Three areas to watch for investors are 1) debt ceiling and shutdown risk, 2) Treasury auctions, and 3) US downgrade risk. The complication for markets is that the debt ceiling and shutdown come and go with months between, but Treasury auctions happen every week, and a notice from a rating agency about the US fiscal situation can come with no warning.
In other words, for investors, the fiscal situation is not like watching quarterly earnings but instead a topic constantly lingering in the background that can impact markets with little or no warning—if, for example, a Treasury auction tails or rating agencies issue a statement.
The fundamental question remains: Who is going to buy the growing supply of Treasuries, and at what price?

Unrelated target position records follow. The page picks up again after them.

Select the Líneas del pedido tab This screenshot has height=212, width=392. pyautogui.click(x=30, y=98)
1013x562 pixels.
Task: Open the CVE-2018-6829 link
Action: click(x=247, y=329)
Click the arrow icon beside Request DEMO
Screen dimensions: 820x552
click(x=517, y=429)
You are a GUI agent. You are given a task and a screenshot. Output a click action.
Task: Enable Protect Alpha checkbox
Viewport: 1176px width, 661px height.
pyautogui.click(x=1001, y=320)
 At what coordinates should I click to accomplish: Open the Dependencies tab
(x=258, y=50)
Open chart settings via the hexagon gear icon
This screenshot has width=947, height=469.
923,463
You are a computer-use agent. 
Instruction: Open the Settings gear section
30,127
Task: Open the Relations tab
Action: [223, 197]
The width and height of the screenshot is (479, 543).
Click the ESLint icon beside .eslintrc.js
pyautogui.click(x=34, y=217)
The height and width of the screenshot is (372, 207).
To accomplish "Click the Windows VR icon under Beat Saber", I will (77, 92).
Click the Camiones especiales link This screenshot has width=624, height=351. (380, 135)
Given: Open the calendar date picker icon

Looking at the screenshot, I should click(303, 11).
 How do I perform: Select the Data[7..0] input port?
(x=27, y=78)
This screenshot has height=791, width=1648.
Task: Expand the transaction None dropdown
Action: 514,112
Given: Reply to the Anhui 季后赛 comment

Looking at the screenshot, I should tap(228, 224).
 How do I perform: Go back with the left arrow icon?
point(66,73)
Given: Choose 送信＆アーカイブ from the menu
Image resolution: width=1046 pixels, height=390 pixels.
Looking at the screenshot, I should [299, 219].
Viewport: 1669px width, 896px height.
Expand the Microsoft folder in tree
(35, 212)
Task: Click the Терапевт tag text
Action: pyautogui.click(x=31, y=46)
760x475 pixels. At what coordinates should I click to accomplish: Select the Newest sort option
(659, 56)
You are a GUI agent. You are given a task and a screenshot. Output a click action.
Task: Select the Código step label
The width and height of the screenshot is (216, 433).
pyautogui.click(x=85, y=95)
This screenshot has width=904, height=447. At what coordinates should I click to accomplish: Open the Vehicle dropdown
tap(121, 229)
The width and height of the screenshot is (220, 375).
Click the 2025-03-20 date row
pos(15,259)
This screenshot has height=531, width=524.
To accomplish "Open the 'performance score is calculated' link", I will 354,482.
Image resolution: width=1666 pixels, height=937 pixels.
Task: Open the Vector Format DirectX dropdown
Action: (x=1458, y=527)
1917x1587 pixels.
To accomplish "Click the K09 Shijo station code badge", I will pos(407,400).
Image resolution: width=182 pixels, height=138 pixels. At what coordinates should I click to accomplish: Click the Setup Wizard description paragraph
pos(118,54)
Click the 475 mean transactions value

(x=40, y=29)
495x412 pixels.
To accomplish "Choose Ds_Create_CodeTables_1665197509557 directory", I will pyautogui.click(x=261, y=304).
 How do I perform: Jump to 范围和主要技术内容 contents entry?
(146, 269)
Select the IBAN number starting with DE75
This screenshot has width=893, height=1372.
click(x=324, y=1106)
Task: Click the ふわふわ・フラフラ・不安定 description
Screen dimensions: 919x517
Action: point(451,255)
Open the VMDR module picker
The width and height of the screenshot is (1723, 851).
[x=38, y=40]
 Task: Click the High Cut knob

Looking at net foreign purchases of Treasuries shows that foreign official institutions, i.e., central banks and sovereign wealth funds, have been net sellers of Treasuries since 2015, see chart below.
Foreign private buyers, on the other hand, stepped up purchases when the Fed raised interest rates in 2022. But in 2023 with rates peaking, they have been slowing their purchases, see again the chart below.
The bottom line is that investors across all asset classes need to spend some time not only on who is buying Treasuries—including whether it is yield-sensitive or yield-insensitive buyers—but also on Treasury auction metrics and what the rating agencies are saying and doing.